Continue the news story about Kristy Murphy shaving her head for charity, starting after its last sentence.

*Page excerpt*:

--- START ---

Kristy sheds locks for charity
IT WAS a morning of laughs, flutes of bubbly and a feeling of satisfaction, as Warwick woman Kristy Murphy waved goodbye to her luscious brown locks.
On Saturday, Mrs Murphy had friends and family at her house to witness the shave, but the only nerves in the room were coming from those in the spectator ring.
"There was no freaking out on my part; I was really looking forward to it," Mrs Murphy said.
At 9.30am, her long hair took the form of a head-full of plaits in preparation for the big shave, and at 10.30am the scissors came out for the first cut.
"It was so much fun, all my friends wanted to cut one off but when it came to crunch time they all got really nervous," Mrs Murphy said.
"We even skyped my mum so she could see it, and she told me I had to stand out in the rain once it was all off and the rain on my head would be a feeling I would never get again - to be honest I just felt really cold when I stood in the rain!"
She said she was enjoying having no hair to fuss over in the mornings.
"I feel so free and it definitely saves me time in the mornings but the whole thing feels quite bizarre really. I can't stop feeling my own head! It's almost like a lost limb, I keep going to put a clip in my hair or something but it's not even there."
As with the other brave locals who shaved their head at the weekend, Mrs Murphy said strolling around the shopping centre had taken another turn, but she did not let it worry her.

--- END ---

*Information shown*:
--- START ---

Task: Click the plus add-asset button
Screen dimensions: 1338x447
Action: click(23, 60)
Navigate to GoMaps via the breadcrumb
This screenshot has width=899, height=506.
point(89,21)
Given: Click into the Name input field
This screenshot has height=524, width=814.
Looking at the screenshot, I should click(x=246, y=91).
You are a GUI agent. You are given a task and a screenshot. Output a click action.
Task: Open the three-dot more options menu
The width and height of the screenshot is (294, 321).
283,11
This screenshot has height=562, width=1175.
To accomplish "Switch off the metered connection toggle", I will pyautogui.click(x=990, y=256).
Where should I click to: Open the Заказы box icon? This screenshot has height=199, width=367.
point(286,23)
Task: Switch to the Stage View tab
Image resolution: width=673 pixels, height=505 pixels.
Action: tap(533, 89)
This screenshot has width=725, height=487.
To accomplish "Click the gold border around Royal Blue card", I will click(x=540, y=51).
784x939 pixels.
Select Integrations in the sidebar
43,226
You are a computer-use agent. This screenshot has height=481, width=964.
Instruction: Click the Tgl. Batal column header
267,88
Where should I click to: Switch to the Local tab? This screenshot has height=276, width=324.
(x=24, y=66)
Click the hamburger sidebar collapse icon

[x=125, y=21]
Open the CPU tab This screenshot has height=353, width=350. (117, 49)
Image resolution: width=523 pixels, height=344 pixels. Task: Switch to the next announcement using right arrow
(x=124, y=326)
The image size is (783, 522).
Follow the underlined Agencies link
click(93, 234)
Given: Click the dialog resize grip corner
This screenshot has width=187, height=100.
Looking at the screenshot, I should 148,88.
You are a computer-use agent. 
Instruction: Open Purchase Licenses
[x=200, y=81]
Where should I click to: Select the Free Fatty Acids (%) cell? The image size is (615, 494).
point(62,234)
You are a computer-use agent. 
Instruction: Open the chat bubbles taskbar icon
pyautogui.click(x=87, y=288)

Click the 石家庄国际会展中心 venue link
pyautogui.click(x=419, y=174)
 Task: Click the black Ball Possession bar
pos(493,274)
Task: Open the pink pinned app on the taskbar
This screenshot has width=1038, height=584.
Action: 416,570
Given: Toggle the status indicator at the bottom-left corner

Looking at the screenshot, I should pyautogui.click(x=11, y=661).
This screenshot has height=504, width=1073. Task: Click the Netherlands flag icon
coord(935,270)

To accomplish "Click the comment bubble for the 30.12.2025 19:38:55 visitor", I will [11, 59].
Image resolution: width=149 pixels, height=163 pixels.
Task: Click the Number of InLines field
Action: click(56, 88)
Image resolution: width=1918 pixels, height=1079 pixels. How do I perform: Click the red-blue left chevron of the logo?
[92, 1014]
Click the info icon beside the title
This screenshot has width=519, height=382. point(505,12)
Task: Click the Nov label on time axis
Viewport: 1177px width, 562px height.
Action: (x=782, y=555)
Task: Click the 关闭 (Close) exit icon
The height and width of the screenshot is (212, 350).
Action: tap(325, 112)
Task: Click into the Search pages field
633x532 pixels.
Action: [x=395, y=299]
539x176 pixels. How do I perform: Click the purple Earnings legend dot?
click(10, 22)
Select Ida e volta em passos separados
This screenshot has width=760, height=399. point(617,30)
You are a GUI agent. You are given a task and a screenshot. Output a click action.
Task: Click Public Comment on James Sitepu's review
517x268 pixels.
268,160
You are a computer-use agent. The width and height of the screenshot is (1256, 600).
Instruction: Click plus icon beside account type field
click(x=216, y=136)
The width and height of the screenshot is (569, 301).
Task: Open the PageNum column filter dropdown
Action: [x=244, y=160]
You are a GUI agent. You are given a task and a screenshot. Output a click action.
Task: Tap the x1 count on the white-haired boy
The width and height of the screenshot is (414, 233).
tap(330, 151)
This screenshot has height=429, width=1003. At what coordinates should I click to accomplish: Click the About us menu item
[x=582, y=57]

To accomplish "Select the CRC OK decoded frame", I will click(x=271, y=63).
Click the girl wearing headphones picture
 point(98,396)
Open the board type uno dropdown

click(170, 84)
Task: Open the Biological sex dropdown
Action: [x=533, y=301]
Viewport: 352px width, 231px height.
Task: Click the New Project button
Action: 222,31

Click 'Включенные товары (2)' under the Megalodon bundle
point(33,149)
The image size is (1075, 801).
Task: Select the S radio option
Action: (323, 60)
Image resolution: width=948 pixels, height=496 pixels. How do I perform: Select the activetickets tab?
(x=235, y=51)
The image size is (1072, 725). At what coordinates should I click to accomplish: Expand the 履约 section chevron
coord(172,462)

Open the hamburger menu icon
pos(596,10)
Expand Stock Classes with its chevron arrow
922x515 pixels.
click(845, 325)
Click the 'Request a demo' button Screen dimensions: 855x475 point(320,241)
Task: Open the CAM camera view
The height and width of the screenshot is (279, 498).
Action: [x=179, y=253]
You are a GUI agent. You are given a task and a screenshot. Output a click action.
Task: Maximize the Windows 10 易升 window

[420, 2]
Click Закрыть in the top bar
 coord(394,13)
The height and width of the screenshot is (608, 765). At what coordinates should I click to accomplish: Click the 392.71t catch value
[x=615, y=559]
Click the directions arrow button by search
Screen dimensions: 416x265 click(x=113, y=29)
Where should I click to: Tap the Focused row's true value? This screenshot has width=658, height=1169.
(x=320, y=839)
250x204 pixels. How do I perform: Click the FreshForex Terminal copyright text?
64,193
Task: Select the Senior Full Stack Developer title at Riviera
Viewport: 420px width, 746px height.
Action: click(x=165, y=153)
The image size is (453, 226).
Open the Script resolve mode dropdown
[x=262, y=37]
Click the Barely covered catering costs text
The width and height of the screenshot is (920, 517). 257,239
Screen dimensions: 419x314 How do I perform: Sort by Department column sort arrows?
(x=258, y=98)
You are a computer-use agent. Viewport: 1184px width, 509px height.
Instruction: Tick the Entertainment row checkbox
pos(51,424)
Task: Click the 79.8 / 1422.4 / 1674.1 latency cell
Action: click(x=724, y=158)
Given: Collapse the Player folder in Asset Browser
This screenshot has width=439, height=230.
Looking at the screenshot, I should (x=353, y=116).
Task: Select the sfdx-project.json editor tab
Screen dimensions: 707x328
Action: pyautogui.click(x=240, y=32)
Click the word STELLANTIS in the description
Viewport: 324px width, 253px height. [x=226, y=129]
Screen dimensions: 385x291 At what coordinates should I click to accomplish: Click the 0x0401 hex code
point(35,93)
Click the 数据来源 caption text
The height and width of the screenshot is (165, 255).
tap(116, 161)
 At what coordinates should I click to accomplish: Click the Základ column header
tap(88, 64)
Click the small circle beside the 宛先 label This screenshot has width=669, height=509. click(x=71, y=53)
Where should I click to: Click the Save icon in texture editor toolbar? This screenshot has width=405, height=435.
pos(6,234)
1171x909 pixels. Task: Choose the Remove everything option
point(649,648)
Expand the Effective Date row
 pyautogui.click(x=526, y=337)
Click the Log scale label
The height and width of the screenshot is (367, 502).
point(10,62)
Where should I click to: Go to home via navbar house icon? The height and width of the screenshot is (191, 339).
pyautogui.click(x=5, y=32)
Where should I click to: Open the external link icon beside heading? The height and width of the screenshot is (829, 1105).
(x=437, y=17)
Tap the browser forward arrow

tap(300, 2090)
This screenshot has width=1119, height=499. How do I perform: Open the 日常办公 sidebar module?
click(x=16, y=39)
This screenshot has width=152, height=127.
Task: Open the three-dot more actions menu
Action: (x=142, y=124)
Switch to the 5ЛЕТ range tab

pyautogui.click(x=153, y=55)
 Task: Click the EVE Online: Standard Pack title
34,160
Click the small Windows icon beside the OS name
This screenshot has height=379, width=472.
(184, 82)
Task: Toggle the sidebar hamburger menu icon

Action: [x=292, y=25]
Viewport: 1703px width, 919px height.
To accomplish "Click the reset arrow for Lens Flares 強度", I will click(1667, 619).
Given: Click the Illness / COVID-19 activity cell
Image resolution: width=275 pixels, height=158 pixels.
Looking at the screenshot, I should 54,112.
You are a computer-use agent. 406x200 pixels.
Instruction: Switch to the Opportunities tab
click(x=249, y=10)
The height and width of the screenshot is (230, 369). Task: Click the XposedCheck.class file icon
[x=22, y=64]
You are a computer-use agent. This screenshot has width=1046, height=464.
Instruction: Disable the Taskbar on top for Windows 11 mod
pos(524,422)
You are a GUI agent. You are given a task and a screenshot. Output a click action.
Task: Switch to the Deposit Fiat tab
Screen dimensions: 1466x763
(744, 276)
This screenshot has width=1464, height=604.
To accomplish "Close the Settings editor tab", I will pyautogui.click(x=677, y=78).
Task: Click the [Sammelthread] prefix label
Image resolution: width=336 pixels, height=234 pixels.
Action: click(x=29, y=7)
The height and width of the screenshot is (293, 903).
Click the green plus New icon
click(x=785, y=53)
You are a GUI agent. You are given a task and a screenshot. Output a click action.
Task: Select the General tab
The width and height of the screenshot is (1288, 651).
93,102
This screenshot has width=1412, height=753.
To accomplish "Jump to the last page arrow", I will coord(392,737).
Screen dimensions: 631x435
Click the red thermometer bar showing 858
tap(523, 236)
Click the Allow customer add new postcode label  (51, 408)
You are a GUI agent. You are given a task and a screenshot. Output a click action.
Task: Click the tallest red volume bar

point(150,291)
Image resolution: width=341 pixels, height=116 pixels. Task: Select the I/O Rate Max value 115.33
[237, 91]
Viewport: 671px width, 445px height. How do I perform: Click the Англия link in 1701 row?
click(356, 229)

--- END ---

*Your response*:
"I went into IGA the other day and you definitely notice people looking at you more, but I think with all the advertising about the World's Greatest Shave, people just think 'oh she just shaved her head', so it's looks of curiosity I think," she said.
But the new do doesn't have everyone's approval, with Mrs Murphy's three-year-old son pleading with her to grow it back.
"He's constantly telling me 'we have to get your hair back' and 'you're a boy now mum'," she said.
"My daughter is a little more open-minded about it and understands why I did it."
Mrs Murphy's inspiration was not drawn from any personal experiences with leukaemia, just a desire to do give something to the community and to a worthy cause.
"I would do it again in a heart beat," she said.
Her hair has been sent to Ascot Wig Makers in Brisbane to be made into a wig to help cancer sufferers.
Mrs Murphy has raised more than $2000 with more donations to still be counted.
Her goal was to raise $1500, and she blitzed it.
She would like to thank everyone who sponsored her and made a donation.
"I am absolutely blown away about how much I raised and I just want to thank everyone."